**Records for the exercise**
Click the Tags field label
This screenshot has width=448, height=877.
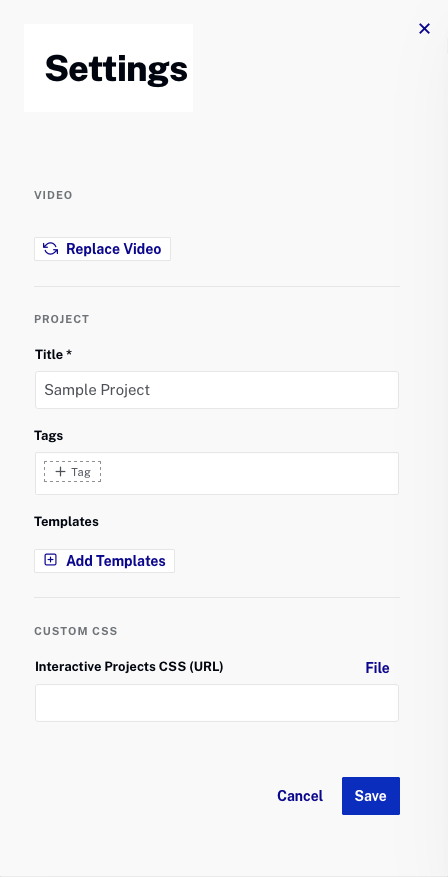pos(49,436)
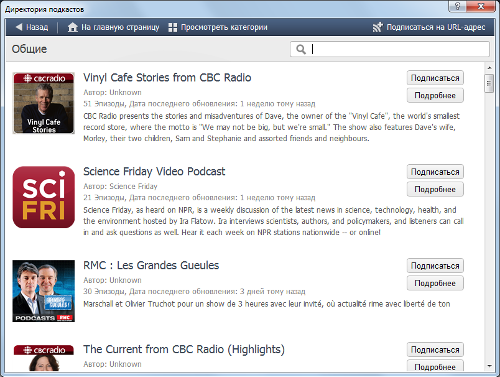Click the scrollbar down arrow
Viewport: 500px width, 377px height.
click(x=489, y=366)
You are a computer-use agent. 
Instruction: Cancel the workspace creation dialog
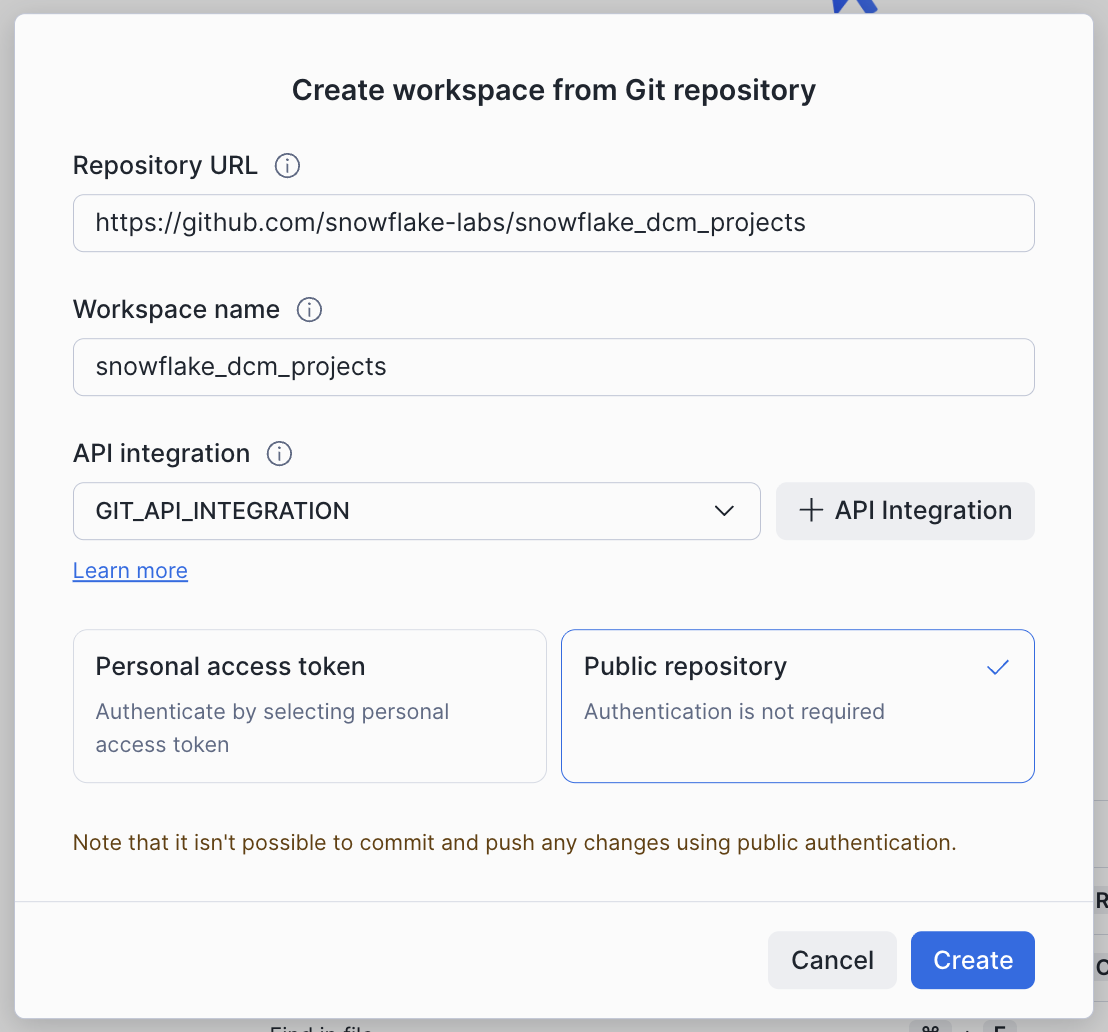(832, 959)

**What this task involves**
Skip the pictures. Return exactly the lines from the one containing "You are a computer-use agent." through the end of the data above, both included, and nothing besides.

**Answer to this problem**
You are a computer-use agent. 
Instruction: Cancel the workspace creation dialog
(832, 959)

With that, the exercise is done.